Il faudra aussi une meilleure rémunération du personnel de santé. N'est-ce pas un vœu pieux ?
Il y a eu des paroles dans ce sens de la part des plus hautes autorités de l'État. Lorsqu'on compare le salaire des soignants et des personnels hospitaliers en France, il est très largement inférieur à la moyenne de l'OCDE. Il y a une réflexion quand même très globale à mener pour éviter par ailleurs les gaspillages, pour éviter des systèmes de rémunération de l'hôpital qui ne favorisent pas toujours le juste soin au moindre coût. Mais le fait de mieux rémunérer les personnels me paraît être un impératif.
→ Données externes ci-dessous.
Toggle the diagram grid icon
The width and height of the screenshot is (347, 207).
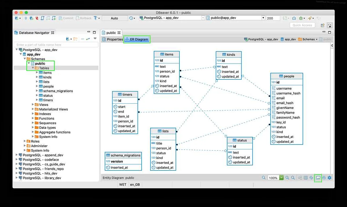(306, 178)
D'ailleurs, c'est une des revendications qui étaient très nettement portées par le monde hospitalier avant même cette épidémie, et au cours de l'épidémie, on a vu quel était le courage, la prise de risque pour soigner, pour être au service de nos concitoyens. Je crois que, au-delà des discours, des applaudissements et des félicitations, il faut aussi aborder ce point sans dire qu'on n'aura pas les moyens de le faire. On peut se donner les moyens de le faire et je crois que c'est une des conditions majeures pour la survie de l'hôpital public.